Dorita Díaz Montero

Se me fue mi lectora mañanera. Un lucero ferrolano trasplantado a La Coruña para constituir una familia modélica en estos tiempos de inadaptaciones y caos. Un tojo dorado, cordial, responsable, optimista. Flor de monte apellidada alecrín. Aroma de almendros plateados. Cerezo rosado en el adiós que jamás marcha. Seguro que Bellini se inspiró en una criatura como Dorita para escribir su maravilloso casta diva de Norma. Ahora me sobrará la mitad del banco donde tomábamos el sol y me faltará la mitad del alma conforme soñaba el poeta, tras comentar los artículos de opinión de El Ideal Gallego –su periódico de cabecera– al mediodía cuando marchaba sonriente a casa: “Me voy a jugar a la cocinitas”. Siempre la inocencia fundamentaba sus actos fueran del tipo que fueran. Un amor extendido hacia cuantos le rodeaba, familiares, amigos, vecinos o simples conocidos del supermercado. 

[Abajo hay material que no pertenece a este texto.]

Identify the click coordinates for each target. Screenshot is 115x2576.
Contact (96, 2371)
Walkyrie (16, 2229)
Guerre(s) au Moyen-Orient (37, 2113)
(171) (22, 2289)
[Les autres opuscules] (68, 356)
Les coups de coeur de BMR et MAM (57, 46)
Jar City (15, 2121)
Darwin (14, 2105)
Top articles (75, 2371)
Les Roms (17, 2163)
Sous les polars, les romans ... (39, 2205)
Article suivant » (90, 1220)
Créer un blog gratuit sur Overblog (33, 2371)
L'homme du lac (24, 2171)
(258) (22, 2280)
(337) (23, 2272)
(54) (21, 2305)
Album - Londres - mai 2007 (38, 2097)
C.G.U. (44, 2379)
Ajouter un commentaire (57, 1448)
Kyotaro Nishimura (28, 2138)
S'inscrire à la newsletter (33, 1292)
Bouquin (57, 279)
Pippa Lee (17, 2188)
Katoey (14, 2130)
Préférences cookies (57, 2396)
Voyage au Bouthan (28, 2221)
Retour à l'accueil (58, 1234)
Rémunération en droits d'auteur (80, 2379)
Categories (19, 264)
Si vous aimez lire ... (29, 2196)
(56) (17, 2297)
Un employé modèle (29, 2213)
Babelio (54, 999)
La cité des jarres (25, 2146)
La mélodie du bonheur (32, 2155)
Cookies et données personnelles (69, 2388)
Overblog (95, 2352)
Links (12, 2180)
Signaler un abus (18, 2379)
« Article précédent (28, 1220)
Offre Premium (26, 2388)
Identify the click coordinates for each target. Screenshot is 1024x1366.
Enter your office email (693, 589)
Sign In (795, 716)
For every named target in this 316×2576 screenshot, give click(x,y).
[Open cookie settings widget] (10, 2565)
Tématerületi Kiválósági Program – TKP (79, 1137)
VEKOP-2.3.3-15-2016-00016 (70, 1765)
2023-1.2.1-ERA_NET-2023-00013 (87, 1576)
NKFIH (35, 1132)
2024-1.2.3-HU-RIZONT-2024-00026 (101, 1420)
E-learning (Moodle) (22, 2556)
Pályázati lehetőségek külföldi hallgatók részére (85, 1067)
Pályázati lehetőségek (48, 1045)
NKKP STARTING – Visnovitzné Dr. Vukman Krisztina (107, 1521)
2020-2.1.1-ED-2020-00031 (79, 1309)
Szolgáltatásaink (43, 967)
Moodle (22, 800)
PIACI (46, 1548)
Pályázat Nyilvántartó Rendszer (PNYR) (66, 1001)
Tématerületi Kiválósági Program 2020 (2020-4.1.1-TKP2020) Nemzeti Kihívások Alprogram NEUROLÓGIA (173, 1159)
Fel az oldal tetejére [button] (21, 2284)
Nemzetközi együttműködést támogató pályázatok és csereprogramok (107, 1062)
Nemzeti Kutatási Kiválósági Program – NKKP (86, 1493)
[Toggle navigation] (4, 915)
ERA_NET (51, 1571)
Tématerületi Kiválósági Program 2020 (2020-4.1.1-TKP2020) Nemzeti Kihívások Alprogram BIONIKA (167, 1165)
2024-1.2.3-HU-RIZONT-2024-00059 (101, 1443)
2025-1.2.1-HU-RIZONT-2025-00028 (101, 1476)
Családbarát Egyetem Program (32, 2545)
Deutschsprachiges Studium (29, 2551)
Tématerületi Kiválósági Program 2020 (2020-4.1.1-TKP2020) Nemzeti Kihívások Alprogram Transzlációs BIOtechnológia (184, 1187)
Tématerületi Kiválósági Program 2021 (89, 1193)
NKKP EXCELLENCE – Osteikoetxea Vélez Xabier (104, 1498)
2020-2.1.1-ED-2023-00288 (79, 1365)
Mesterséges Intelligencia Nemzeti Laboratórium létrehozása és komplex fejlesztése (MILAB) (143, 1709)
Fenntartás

Gozaba muy complacida el lago coruñés. El fragor de sus olas, el olor del mar, el color turquesa de sus aguas saladas, el viento gris, la lluvia horizontal barriendo las calles. Todo en ella atraía. Quizás por esa determinación de los elegidos. Posiblemente porque estaba anunciando su marcha próxima mientras distraía socarrona, irónica, llena de hondura analítica al personal, mientras coparticipaba de problemas ajenos en un omiscrón de silenciosos clamores.
La vamos a echar de menos. Bueno, figuras como ella nunca nos abandonan. Nos acompañará más allá de los días tratando de adivinar si será posible encontrar a alguien tan noble y abnegado. Quienes tuvimos la suerte de tratarla sabemos lo dificultoso que resulta definirla. Esa generosidad en la entrega y la capacidad de sacrificio para que la mano izquierda ignore cuanto damos con la derecha.
Un torbellino de emociones para su esposo, Manolo Estévez, y sus hijos, Manuel y Alicia, que encerrarán el talento de Dorita en el epígrafe de un testimonio eterno.